NYC subway to end 24-hour service for first time for coronavirus disinfection

New York Gov. Andrew Cuomo and New York City Mayor Bill de Blasio announced Thursday that the city's subway system will end 24-hour service to disinfect trains overnight amid the coronavirus pandemic.

Why it matters: It's the first time since the subway began running in 1904 that continuous service will not be offered.


  • Bus service in the city will also stop for disinfection, which will occur from 1am to 5am.
  • Subway historian Andrew Sparberg told the New York Times in 2017 that "there has never been a systemwide, overnight shutdown" — and called the idea "unprecedented" — when authorities mulled cuts in order to perform maintenance.

The state of play: The city remains the country's coronavirus epicenter, and Cuomo said this week that subway ridership has cratered by 90%, according to the New York Post.

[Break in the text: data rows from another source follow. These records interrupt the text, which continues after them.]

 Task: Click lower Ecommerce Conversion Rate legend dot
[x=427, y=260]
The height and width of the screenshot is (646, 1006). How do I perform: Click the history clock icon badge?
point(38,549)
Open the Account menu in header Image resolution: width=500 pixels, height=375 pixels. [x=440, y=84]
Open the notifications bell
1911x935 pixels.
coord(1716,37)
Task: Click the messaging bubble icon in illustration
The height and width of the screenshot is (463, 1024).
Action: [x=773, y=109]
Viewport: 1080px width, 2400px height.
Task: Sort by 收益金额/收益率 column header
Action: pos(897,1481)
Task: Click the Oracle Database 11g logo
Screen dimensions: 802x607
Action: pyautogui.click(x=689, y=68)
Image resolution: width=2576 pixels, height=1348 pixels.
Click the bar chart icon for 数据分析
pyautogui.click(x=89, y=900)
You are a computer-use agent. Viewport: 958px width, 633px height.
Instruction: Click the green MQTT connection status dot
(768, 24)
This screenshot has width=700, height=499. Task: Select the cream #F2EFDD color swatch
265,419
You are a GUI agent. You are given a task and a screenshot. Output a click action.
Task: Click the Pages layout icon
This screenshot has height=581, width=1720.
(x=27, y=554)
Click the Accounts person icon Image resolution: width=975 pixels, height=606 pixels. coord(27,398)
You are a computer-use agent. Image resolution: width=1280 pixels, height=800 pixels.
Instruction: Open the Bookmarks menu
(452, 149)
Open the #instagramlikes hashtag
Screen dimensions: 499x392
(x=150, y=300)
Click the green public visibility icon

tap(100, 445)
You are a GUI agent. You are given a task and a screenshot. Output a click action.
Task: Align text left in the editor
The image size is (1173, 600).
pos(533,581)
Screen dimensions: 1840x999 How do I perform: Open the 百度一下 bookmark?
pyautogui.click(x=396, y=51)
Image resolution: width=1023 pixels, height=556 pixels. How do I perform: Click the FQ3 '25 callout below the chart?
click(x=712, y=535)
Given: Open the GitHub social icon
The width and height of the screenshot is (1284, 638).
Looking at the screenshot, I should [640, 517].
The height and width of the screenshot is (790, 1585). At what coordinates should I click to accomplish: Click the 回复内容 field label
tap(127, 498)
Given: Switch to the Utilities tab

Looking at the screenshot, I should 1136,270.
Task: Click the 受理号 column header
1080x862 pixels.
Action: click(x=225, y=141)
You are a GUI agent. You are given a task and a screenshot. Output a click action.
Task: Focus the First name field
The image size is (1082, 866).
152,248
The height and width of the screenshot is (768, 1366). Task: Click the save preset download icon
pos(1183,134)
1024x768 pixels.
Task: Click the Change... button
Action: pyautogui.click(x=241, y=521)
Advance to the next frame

  • The subway's operator, the Metropolitan Transit Authority, has had 2,269 workers diagnosed with coronavirus and 59 have died, per NY1.

What they're saying: "I think what we’re doing here in partnership is exactly the right thing to say we’re going to find a way to make our subway system cleaner than it’s probably ever been in its history, honestly. ... [I]t took some disruption to say we’re going to do something during this pandemic we’ve never done before," de Blasio said.